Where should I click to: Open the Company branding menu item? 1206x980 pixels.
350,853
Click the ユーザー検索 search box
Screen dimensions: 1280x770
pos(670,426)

▸ The exercise: Rewrite every entry, substituting "navigation link" for "menu item" and leaving everything else unchanged.

▸ Solution:
Where should I click to: Open the Company branding navigation link? 1206x980 pixels.
350,853
Click the ユーザー検索 search box
Screen dimensions: 1280x770
pos(670,426)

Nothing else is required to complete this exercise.